─── Source text

Outsourced NOC Pricing: A Buyer’s Guide

Outsourcing NOC Pricing
Hal Baylor

By Hal Baylor

Senior Solutions Executive, INOCHal has worked at INOC for over 14 years, maintaining the positions of director of business development and senior solutions executive. His current projects include market opportunity assessments, solution design, proposal development, and creating sales policies and processes. Before INOC, Hal worked in various business development, sales, and management roles for communications service providers.
In case your time is short
  • Cost-Effective Alternative: Outsourcing NOC services can reduce staffing overhead and management burdens, allowing focus on higher-value tasks.
  • Pricing Models: There are two main pricing models for outsourced NOC services: fixed per-device pricing and adaptive operational activity pricing. The former is simpler but may lead to overpaying for unneeded support, while the latter adjusts costs based on actual activity levels, potentially offering significant savings.
  • Service Inclusions: When evaluating NOC service providers, assess the services included in the pricing and any additional services that could offer cost efficiencies. Investments in proprietary tools and AIOps can add significant value.
  • Technical and Operational Capabilities: As IT infrastructures grow in complexity, a capable NOC must have the tools, talent, and processes to effectively manage and respond to events, making outsourced NOC solutions a compelling option.
  • Value Beyond Pricing: Beyond the pricing model, consider how a structured, outsourced NOC can deliver additional value that lowers the total cost of ownership (TCO) through improved staffing levels, resource utilization, and management ease.

As IT infrastructures and applications grow larger and more complex, Network Operations Centers (NOCs) need to keep pace by ensuring their technical and operational capabilities can monitor, manage, and respond to events effectively.

Especially for enterprises and communications service providers with sprawling IT and network environments, the growing complexity can require an extensive array of tools, specialized talent, and robust processes that don’t come cheap. These expenditures often make NOC outsourcing an exceedingly attractive option both in terms of capability and cost.

Rather than absorbing the high price of building and maintaining what often becomes a frustratingly underutilized in-house NOC, outsourcing support to a highly-capable partner enables companies to plug into an operationally mature NOC and recoup those costs while freeing their staff to focus on advanced support work and high-value, revenue-generating projects.

While the cost-effectiveness of outsourcing is apparent at a high level, differences in pricing models between NOC service providers can significantly impact the actual cost, making it a critical factor when comparing potential NOC partners.

Here, we break down the two main pricing models for outsourced NOC service (sometimes referred to as NOC as a Service) you’ll likely encounter when engaging prospective NOC providers and highlight a few critical points to consider in the context of your own support requirements.

Fixed Per-Device Pricing vs. Adaptive Operational Activity Pricing

There are two primary pricing models for outsourced NOC service: fixed per-device pricing and adaptive pricing based on activity level over time.

──────

## [Request]
Answer these questions from the NOC pricing guide above:
(a) How long has Hal Baylor worked at INOC?
(b) What are the two main pricing models for outsourced NOC service?
(c) By what other name is outsourced NOC service sometimes known?

─── Records provided

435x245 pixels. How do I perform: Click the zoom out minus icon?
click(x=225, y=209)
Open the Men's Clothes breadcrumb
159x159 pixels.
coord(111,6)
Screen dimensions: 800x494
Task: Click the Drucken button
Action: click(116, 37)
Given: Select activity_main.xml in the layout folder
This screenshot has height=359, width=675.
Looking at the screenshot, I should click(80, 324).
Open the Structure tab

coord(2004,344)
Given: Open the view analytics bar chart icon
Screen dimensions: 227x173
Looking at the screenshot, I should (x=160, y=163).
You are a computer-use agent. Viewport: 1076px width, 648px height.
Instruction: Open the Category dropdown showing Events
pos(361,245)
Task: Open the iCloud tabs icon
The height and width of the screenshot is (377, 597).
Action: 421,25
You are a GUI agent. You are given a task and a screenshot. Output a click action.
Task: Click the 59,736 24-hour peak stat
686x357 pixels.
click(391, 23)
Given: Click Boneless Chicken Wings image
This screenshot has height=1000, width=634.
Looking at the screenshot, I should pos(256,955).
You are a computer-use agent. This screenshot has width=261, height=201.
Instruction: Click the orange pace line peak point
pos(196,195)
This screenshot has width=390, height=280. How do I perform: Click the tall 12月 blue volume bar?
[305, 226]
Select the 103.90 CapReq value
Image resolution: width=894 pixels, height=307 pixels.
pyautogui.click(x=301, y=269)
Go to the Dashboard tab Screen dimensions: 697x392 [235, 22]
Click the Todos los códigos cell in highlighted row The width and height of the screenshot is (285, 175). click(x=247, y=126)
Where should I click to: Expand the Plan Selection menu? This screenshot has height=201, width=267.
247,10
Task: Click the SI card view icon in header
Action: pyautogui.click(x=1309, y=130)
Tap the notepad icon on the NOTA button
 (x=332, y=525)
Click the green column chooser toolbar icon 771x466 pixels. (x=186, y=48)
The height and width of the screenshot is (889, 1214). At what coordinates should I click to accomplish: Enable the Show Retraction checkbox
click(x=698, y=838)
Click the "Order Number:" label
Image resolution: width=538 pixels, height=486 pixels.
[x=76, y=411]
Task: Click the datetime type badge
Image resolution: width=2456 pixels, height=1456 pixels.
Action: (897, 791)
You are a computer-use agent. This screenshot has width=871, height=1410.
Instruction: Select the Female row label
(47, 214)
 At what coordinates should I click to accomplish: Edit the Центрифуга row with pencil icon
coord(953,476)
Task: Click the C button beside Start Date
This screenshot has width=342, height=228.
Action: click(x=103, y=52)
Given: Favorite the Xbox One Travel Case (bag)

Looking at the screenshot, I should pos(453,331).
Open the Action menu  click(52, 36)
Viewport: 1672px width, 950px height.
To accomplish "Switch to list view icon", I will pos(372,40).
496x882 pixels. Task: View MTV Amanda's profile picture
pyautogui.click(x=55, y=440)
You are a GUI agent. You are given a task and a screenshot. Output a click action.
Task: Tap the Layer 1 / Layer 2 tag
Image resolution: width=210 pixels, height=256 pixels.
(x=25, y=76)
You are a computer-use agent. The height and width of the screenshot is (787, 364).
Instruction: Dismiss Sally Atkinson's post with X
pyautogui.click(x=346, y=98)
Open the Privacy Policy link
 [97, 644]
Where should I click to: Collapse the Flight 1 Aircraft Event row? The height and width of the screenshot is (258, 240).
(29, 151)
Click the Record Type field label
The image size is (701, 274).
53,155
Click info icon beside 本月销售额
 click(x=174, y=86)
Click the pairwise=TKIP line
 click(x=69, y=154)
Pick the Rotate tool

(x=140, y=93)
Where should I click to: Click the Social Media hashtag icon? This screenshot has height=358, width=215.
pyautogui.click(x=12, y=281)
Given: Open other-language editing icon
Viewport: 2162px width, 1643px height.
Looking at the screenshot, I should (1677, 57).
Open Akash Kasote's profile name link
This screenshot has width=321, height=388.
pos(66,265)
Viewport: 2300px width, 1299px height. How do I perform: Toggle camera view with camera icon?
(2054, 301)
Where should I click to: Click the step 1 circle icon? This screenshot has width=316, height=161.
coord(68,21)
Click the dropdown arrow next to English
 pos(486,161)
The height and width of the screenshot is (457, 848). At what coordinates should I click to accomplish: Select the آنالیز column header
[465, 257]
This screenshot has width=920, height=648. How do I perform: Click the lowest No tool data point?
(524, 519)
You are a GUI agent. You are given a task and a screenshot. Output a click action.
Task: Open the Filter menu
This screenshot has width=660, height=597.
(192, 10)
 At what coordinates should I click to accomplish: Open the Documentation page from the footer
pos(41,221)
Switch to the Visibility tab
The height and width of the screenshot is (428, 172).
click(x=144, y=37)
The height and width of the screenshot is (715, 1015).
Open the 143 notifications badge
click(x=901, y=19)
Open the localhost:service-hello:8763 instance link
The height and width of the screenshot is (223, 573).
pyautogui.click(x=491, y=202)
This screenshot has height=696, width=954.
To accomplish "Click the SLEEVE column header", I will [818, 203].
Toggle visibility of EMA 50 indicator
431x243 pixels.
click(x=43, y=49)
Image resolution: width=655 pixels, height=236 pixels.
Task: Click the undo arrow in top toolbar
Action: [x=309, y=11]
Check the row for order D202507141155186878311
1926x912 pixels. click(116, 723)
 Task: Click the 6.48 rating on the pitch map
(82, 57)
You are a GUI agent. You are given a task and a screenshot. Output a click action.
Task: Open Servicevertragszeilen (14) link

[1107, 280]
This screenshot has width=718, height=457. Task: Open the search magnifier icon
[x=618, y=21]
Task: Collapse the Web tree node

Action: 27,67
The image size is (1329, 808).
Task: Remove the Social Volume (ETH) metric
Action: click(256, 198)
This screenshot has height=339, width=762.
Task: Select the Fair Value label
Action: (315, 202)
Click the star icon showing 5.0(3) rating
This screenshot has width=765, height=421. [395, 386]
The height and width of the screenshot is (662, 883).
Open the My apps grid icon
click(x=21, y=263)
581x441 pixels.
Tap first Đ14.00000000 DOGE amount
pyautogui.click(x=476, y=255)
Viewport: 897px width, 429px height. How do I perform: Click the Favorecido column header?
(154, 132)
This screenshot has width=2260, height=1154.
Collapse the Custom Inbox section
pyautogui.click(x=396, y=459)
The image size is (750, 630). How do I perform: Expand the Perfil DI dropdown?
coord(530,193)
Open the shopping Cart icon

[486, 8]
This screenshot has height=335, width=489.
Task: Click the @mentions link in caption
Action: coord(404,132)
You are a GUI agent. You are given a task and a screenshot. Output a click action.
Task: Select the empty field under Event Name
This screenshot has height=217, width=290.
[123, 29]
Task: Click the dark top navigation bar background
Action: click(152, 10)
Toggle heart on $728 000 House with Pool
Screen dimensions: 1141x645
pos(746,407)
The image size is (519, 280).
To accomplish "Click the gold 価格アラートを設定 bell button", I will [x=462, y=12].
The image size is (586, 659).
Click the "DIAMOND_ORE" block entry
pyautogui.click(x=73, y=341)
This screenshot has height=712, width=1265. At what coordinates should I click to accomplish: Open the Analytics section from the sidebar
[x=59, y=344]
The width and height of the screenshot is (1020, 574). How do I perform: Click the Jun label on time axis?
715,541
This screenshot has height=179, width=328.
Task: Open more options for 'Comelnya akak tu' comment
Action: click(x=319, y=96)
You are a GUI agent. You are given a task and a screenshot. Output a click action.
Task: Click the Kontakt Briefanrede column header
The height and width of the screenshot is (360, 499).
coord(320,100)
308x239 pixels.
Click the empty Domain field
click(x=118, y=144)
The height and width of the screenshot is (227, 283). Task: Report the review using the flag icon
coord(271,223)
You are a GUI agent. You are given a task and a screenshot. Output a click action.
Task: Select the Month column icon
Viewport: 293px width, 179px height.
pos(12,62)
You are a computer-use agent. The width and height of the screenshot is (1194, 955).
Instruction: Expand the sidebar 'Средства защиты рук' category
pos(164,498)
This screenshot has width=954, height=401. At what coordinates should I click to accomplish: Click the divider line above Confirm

──────

## [Finished exercise]
(a) Over 14 years.
(b) Fixed per-device pricing and adaptive operational activity pricing.
(c) NOC as a Service.